The rule was challenged by Murray Energy Corp., several states, and industry groups. Three judges, two of whom were appointed by President Barack Obama and one by President George W. Bush, were unpersuaded by the other arguments made by several states and the energy industry to fully overturn the 2015 limits on ozone.
If they had been fully successful in their challenge, the EPA would have to return to the drawing board to rework its standards for ozone, a lung irritant that is the main ingredient in smog.
The court rejected their arguments that the EPA failed to adequately explain its reasons for tightening the 2008 standard of 75 parts per billion.
“While Industry Petitioners challenge the use of epidemiologic evidence given the uncertainties presented in these studies, even CASAC concluded that the epidemiologic evidence would have alone been strong enough to justify revision” of the 2008 National Ambient Air Quality Standards (NAAQS), the court said.
The 2015 limits at the center of this case reduced allowable ozone levels by nearly 7% from the previous NAAQS, which were set at 75 parts per billion in 2008.
Counties and other areas out of compliance with federal ozone standards must take efforts to reduce ozone pollution, which is caused by byproducts from burning fossil fuels.
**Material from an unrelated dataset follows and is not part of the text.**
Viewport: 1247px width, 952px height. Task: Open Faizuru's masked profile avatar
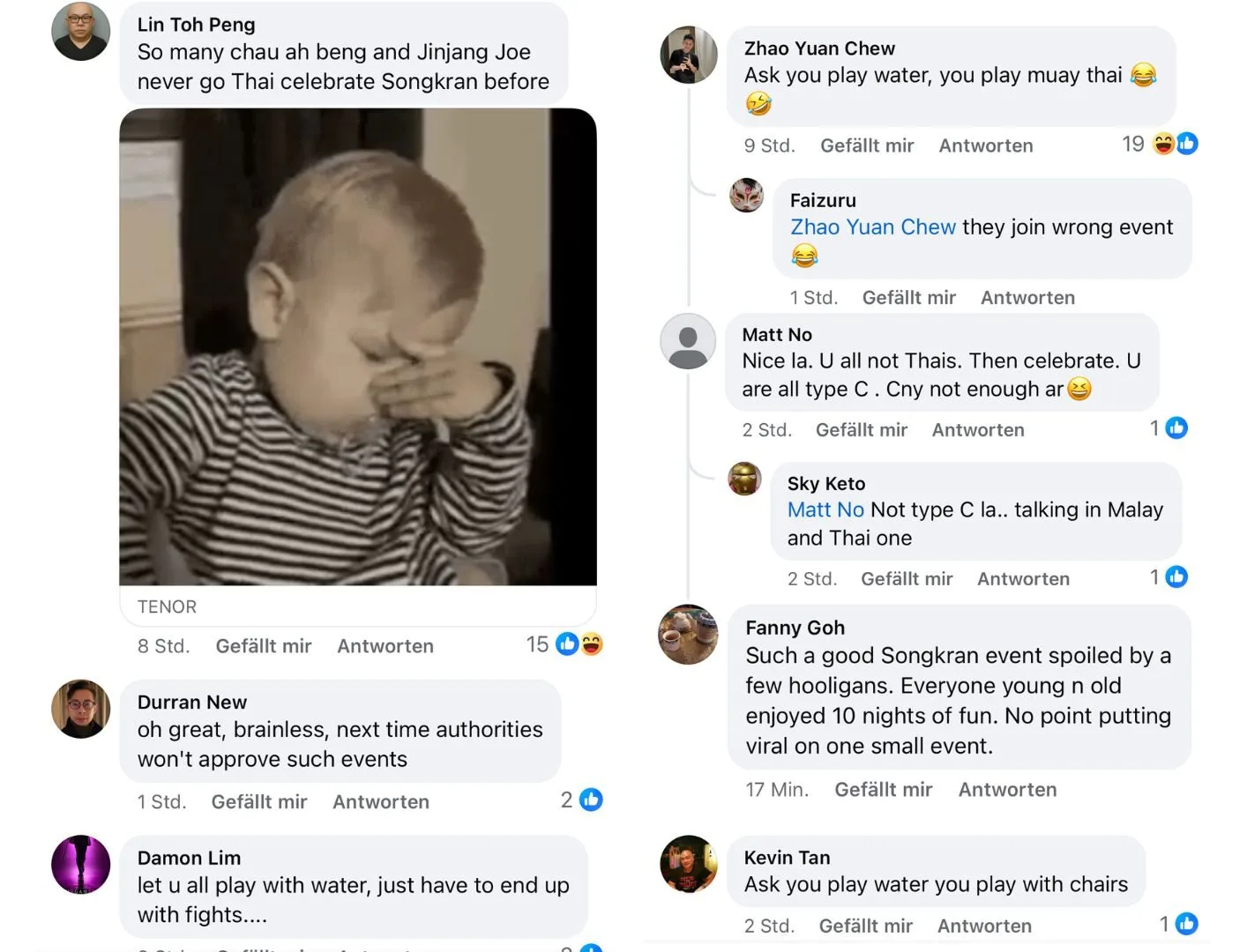[x=747, y=195]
That can mean imposing new pollution control measures on businesses and power plants or setting emissions limits for cars and trucks.
Murray Energy didn’t respond to requests for comment. The EPA said it was reviewing the decision.
Applauding the decision was California Attorney General Xavier Becerra, who led a coalition of seven states and Washington, D.C., to defend the ozone standards.
“For many, poor air quality is not just upsetting, but debilitating. It means missed days of school, work, and countless other opportunities,” Becerra said in an Aug. 23 statement. “Today’s decision strikes down an attempt by corporate interests to weaken ozone standards and continue to collect massive profits at the expense of our children’s health.”
‘Completely and Utterly’
The environmental groups, which were defending the federal standards on EPA’s behalf, were pleased that the court “completely and utterly” rejected the arguments put forth by the industry petitioners that were trying to overturn the public health protections.
It is a “big deal” that the court rejected the industry’s argument that EPA look at background ozone levels caused by pollution from wildfires, said Seth Johnson, staff attorney with the legal nonprofit Earthjustice, which argued on behalf of the health and environmental groups to make the federal limits more protective than the current levels.
“Congress intended NAAQS to be national ambient air quality standards, and EPA is not required to ‘tailor national regulations to fit each region or locale,’” the court wrote, adding, “because the Clean Air Act prohibits EPA from adjusting for background ozone in setting the NAAQS, EPA did not act unlawfully or arbitrarily and capriciously in setting the NAAQS without regard for background ozone.”
Johnson said the groups were disappointed that the court rejected their petition to make the limits more protective, saying the court thought the EPA had done an adequate job of protecting vulnerable populations like children and elderly who are prone to asthma due to high ground-level ozone levels.
The court’s decision will most certainly influence the EPA as it is under a self-imposed deadline to decide by December 2020 whether to maintain the 2015 ozone limits or to tighten them.
CASAC is racing to meet that deadline.
“The decision emphasizes the importance of accurately following the science,” Johnson said.
The judges on the panel were Thomas B. Griffith, a President George W. Bush appointee, and Cornelia T.L. Pillard and Robert L. Wilkins, appointed by Obama.
The case is Murray Energy Corp. v. EPA, D.C. Cir., No. 15-1385, 8/23/19.